L’Algérie, a-t-il expliqué, œuvre également au développement de partenariats structurants dans des secteurs tels que l’agriculture, l’éducation, l’industrie de transformation et l’industrie automobile, parallèlement aux hydrocarbures, tout en lançant des projets ambitieux dans le domaine des énergies renouvelables.
La priorité, selon lui, réside dans le renforcement des liens industriels et productifs.
L’ambassadeur estime par ailleurs que le marché algérien offre des opportunités concrètes et accessibles aux entreprises italiennes, dans un contexte marqué par une amélioration du climat des affaires et des indicateurs économiques.
Il a également indiqué que les entreprises italiennes bénéficient d’un intérêt particulier de la part des autorités algériennes, assorti de conditions préférentielles, les invitant à saisir ces opportunités.

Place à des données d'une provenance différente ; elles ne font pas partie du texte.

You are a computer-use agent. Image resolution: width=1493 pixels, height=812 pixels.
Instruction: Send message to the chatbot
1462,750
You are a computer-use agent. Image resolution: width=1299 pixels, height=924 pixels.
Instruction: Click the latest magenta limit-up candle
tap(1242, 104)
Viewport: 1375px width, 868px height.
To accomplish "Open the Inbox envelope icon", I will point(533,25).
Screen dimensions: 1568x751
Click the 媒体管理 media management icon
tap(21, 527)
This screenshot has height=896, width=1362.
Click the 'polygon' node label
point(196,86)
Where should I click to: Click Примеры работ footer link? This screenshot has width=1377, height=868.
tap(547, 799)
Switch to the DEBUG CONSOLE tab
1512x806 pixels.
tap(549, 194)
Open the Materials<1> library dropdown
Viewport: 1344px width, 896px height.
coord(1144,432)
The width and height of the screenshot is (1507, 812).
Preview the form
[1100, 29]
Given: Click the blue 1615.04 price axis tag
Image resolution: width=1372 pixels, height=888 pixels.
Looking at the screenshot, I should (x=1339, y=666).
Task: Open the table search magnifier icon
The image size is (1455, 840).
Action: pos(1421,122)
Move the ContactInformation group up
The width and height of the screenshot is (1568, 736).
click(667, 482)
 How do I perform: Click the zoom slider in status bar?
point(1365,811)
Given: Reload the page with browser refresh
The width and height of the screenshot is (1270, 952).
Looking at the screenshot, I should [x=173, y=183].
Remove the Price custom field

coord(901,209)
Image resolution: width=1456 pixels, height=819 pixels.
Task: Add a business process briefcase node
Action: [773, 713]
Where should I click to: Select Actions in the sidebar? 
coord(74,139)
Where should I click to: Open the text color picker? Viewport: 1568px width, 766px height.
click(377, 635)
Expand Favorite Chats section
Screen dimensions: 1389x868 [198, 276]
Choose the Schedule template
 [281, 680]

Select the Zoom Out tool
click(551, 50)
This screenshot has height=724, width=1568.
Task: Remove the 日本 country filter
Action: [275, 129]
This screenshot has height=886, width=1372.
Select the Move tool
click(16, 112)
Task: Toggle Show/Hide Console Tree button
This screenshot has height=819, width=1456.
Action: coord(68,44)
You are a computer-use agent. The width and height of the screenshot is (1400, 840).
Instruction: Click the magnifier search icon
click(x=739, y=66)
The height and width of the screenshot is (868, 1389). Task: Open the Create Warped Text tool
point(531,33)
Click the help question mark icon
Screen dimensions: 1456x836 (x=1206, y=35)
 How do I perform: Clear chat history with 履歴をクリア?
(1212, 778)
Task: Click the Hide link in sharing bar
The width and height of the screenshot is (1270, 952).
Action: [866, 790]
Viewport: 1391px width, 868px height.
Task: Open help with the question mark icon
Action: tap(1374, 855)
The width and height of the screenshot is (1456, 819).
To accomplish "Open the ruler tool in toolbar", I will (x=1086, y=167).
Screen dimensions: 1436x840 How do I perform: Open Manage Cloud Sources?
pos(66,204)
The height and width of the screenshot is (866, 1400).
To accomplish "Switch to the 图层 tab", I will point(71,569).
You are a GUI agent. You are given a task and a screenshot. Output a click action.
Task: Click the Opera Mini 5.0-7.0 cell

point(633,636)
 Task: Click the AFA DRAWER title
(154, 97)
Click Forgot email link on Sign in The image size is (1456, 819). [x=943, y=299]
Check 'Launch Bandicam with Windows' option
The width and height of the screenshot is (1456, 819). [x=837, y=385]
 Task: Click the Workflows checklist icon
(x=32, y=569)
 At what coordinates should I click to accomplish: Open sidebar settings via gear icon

Parmi les garanties et incitations proposées aux investisseurs industriels figurent la mise à disposition de terrains pour les projets de production, des facilités fiscales, des exonérations, des instruments de financement dédiés, ainsi que des atouts structurels tels que le faible coût de l’énergie, la disponibilité d’une main-d’œuvre compétitive, de vastes zones industrielles et une position géographique stratégique reliant naturellement l’Afrique, le monde arabe et l’Europe.